In our study, the number of cases in the test sample was quite small in the first six age categories (8 to 13 years) because of the limitation that the patients who seek dental treatment in our institution are predominantly adolescents and adults (age >13 years), together with the fact that the pediatric dentists prescribe panoramic radiographs for only some patients, when necessary, in the interest of radiation safety. Therefore, we have a limited number of panoramic radiographs of younger patients.

Although the panoramic radiograph is needed to estimate the dental age in children, it would be inappropriate to prescribe such a radiograph solely for administrative or legal purposes. In general, prior to prescribing any radiographs for children, a clinical examination should be performed to evaluate their dental status so that a radiographic prescription is justified. Therefore, if a panoramic radiograph is required for clinical reasons, the panoramic radiograph can be used to evaluate both the dental status and dental age estimation. A treatment plan followed by proper dental treatments should be also provided to the children according to their needs.

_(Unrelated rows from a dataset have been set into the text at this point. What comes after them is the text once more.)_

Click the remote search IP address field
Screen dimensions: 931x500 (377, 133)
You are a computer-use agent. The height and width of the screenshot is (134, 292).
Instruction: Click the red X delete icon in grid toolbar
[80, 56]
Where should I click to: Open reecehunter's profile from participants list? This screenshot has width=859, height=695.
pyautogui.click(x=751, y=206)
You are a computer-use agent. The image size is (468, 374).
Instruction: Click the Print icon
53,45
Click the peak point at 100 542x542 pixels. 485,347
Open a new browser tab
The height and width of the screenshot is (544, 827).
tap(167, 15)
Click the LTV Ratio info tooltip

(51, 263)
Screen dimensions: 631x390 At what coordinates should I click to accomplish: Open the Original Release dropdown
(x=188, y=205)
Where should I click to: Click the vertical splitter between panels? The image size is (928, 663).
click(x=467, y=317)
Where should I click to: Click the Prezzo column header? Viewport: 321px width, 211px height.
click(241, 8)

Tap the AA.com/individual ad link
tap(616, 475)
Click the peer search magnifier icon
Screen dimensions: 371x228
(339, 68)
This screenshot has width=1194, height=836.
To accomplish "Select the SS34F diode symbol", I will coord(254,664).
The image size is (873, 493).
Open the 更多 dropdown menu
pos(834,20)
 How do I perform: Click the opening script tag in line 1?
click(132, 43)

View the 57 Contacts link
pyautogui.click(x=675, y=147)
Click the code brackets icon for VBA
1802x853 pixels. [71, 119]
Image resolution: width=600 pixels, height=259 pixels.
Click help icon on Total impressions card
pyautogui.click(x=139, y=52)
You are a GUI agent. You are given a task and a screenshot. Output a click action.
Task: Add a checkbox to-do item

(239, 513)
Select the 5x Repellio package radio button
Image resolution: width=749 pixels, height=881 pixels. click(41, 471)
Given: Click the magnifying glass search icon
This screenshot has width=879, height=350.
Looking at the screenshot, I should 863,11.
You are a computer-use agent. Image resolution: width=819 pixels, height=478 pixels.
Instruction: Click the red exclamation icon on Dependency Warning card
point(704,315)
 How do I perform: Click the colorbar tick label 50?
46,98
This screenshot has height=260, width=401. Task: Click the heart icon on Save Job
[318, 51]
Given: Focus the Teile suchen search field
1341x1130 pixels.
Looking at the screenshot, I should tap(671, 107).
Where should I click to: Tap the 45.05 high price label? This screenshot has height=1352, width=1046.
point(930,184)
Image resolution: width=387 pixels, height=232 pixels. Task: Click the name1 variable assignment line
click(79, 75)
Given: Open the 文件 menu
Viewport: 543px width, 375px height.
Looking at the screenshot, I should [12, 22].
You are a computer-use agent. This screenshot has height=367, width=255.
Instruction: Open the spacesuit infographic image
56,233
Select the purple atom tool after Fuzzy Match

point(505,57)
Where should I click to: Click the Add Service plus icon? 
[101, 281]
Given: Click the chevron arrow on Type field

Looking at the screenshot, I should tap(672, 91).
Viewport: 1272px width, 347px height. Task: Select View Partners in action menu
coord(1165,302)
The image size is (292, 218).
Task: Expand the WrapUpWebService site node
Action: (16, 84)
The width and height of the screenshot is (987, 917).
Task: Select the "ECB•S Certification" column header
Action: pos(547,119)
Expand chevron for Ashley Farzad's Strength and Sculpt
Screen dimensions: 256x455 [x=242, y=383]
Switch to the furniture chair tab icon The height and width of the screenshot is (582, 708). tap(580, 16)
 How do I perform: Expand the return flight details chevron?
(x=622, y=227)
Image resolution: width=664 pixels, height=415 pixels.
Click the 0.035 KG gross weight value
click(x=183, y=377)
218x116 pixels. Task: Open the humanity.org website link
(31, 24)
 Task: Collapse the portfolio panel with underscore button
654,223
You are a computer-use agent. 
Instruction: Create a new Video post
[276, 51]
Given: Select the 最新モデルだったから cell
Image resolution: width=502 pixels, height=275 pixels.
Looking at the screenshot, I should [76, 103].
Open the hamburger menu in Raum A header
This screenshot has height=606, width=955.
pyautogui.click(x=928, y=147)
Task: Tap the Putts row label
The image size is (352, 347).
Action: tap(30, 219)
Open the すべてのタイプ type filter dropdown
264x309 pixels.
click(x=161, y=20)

It would be interesting to test the accuracy of these equations in samples from different regions of Thailand as well as other ethnic samples from Southeast Asian countries. As now the Asian Economic Community (AEC) has started, it will affect a free flow of migration among this community and human trafficking is still a widespread problem in these regions. Collaboration with other researchers in the Asian countries would be beneficial to find a new information and knowledge for predicting age in this part of the world.

Conclusions

The findings in this study provide accurate population-specific reference data for dental age estimation using mandibular third molar development according to the Demirjian et al. classification system for a Thai population. Moreover, we present age prediction models and age prediction ranges with a 95 % predictive interval for age estimation with low error values in Thai samples. In Thai samples, when the mandibular third molar teeth reached stage H, the probability of the person being over 18 years was 100 % in both sexes. Therefore, the overall results of this study should be useful for forensic age estimation and clinical dentistry, particularly in Thai children, adolescents, and young adults.